The following graph shows the car stopped for on coming traffic and then a turn from Whitesburg Drive on to Martin road on to the gate at Redstone:
The significant events:
- Standing start - the traction battery draw to start the ICE and initial ICE acceleration. This uses "normal" transaxle power flow where MG1 works as a generator and MG2 works as just a motor. The thin black line is the watts needed to change the kinetic and potential energy.
- Electric constant speed - there is a period of nearly 30 seconds where the car velocity, 35 mph (GPS) was sustained.
- Traffic slow down - merging traffic required slowing the car. Notice the kinetic and potential energy Watts closely agrees with the MG2 power generation. At slow speeds, there should be close agreement as there are little aerodynamic drag effects.
- Acceleration to 50 mph - the kinetic/potential energy Watts were nearly constant but as the speed built up, aerodynamic effects increased the difference between the power and kinetic/potential energy effects. Notice there was battery charging going on in no small part due to the early 30 seconds of traction battery operation.
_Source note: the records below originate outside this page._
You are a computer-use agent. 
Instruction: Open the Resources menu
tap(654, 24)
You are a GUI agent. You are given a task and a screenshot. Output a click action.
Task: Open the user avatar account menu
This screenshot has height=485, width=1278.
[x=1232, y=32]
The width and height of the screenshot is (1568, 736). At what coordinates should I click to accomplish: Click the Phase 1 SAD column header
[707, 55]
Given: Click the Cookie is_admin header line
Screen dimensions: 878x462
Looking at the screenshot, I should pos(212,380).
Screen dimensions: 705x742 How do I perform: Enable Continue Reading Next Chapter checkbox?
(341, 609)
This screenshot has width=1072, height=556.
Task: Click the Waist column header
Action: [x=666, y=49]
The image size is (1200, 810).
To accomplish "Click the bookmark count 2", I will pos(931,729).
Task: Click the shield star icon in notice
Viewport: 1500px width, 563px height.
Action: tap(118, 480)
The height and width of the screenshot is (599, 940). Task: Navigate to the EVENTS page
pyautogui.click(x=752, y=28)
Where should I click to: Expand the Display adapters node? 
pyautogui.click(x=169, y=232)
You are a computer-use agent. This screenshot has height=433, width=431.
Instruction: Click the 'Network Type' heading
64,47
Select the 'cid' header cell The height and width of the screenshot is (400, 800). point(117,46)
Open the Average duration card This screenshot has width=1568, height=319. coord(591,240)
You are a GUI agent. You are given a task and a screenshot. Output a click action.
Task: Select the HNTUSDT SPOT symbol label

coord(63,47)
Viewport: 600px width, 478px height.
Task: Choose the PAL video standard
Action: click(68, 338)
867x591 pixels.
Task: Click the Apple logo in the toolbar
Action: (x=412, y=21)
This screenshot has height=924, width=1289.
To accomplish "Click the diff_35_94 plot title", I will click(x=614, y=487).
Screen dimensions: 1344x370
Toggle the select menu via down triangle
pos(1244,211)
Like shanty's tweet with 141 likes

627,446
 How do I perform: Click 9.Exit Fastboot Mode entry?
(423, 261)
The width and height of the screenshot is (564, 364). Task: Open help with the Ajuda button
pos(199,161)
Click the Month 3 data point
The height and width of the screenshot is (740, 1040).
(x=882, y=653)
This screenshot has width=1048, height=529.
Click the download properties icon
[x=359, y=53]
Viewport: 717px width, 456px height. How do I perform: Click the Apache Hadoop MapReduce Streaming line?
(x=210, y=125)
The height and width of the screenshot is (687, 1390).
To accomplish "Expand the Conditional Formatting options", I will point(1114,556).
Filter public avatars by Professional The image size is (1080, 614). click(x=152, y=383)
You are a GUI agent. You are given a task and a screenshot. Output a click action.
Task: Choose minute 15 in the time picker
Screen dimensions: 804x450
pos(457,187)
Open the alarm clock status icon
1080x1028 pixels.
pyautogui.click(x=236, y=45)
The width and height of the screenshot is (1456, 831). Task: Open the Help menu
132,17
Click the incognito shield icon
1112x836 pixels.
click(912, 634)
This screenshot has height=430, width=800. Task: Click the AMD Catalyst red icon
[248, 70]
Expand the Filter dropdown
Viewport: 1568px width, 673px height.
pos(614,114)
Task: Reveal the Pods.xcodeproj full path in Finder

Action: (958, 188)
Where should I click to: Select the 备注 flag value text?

- Sustained 50 mph with brief adjustment - shows the rate of fuel consumption to sustain 50 mph was about half of that used to reach 50 mph over 30-40 second acceleration.
- Deceleration - shows the engine braking that ends as the car falls below the 42 mph threshold that requires engine spinning. The difference between MG2 and kinetic/potential energy was larger at higher speeds because of the aerodynamic drag. As the velocity reduced, MG2 generated power more closely approached the watts changing kinetic and potential energy.
- Final braking - from 10 mph and slower, the mechanical brakes are absorbing the remaining kinetic energy change and these are not measured.
To calculate efficiency from the power split device when in "normal" mode, I've added 443 W vehicle electrical overhead (not directly measured,) traction battery charging power (estimated from 3d degree polynomial) to the MG2 output divided by MG1 electrical input. Similar relationships are used for "energy recirculate mode. After adjusting the X-axis time scales to be roughly aligned, here is the driving profile and below it the efficiency chart:
The big takeaway is:
- "normal" - has higher efficiency at higher power levels
- "energy recirculate" - has a little lower efficiency at lower power levels as it forces the engine into more fuel efficiency rpm ranges.
Analysis of this data has been a technical challenge as the GPS data has to be aligned with the Graham miniscanner data. To make sensible charts, we have to approximate from values sampled at different times and this often leads to 'outliers.' Right now, I'm using excel since it is easy to test these algorithms. But I have more data collected and to reduce it I'll have to write a Perl routine to normalize the data and remove outliers. This is not a big deal but it does take time.